Top 4 Stock Picks of Nelson Peltz’s Trian Partners

2. Comcast Corporation (NASDAQ:CMCSA)

Trian Partners’ Stake Value: $1,118,120,000

Percentage of Trian Partners’ 13F Portfolio: 13.90%

Number of Hedge Fund Holders: 75

Comcast Corporation (NASDAQ:CMCSA), a multinational telecommunications company, represents 13.9% of Trian Partners’ Q3 portfolio, with the firm owning 13.38 million shares in Comcast Corporation (NASDAQ:CMCSA), worth $1.11 billion. Loop Capital analyst Alan Gould assumed coverage of Comcast Corporation (NASDAQ:CMCSA) on November 22, and lowered the price target to $67 from $71, keeping a Buy rating on the shares.

Comcast Corporation (NASDAQ:CMCSA), on October 28, reported its Q3 results. EPS in the period came in at $0.87, beating estimates by $0.12. Revenue for the third quarter totaled $30.3 billion, outperforming estimates by almost $425 million. 

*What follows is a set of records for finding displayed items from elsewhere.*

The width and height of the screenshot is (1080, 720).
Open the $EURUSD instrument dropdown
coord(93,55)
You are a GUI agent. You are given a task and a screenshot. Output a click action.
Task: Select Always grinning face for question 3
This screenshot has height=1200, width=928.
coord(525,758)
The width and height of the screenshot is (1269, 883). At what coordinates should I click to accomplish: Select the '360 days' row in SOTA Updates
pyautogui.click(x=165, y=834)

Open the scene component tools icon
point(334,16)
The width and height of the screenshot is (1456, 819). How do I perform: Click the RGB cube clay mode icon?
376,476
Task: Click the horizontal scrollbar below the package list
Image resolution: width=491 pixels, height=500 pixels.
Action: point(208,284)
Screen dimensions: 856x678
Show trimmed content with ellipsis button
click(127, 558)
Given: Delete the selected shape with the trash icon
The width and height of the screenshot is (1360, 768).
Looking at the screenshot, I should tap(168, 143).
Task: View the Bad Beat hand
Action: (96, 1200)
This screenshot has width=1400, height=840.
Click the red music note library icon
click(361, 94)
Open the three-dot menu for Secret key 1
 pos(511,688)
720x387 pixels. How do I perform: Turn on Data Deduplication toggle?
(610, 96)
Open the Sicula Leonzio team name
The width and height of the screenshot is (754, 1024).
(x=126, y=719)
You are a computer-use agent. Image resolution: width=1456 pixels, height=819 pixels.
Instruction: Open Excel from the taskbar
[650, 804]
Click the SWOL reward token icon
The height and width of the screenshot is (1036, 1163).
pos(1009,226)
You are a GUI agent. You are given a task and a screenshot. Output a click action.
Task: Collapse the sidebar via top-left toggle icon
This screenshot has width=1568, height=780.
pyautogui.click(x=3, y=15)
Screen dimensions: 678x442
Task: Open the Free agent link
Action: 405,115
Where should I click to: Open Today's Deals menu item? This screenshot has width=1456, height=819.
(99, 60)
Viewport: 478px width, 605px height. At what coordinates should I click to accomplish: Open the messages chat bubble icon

As of September this year, 75 hedge funds tracked by Insider Monkey were bullish on Comcast Corporation (NASDAQ:CMCSA), with a total stake value of $8.54 billion, down from 84 funds in the preceding quarter with stakes worth $9.3 billion. 

Jean-Marie Eveillard’s First Eagle Capital Management is the leading Comcast Corporation (NASDAQ:CMCSA) Q3 stakeholder, holding a $1.64 billion position in the company. 

Here is what ClearBridge Investments has to say about Comcast Corporation (NASDAQ:CMCSA) in its Q2 2021 investor letter:

“We funded the shift primarily with trims in Comcast following big gains in this name. Comcast is a long-term holding that has been and remains a core holding. During the quarter, however, we took gains and resized the positions to reflect their current risk-reward post strong increases in the stocks.

Comcast, like Blackstone, has been a meaningful long-term holding whose stock performance has at times lagged its robust fundamental performance. Over the last nine months the stock price caught up some with the fundamentals and looked like it had more room to run. Our thesis on the name evolved, however, following the May 17 announcement that competitor Discovery was merging its operations with Time Warner. This deal positions the new company as a credible competitor to Netflix, Amazon Prime, Hulu and Disney, and results in Comcast being left without the proverbial dance partner in the evolving pay TV/DTC landscape. While we continue to believe Comcast’s cable systems business is well-positioned and that NBCUniversal remains valuable, the competitive dynamic for NBCUniversal has stiffened. Our reduced position size reflects both our continued enthusiasm for many parts of the franchise and emerging concerns given the evolving pay TV/DTC landscape.”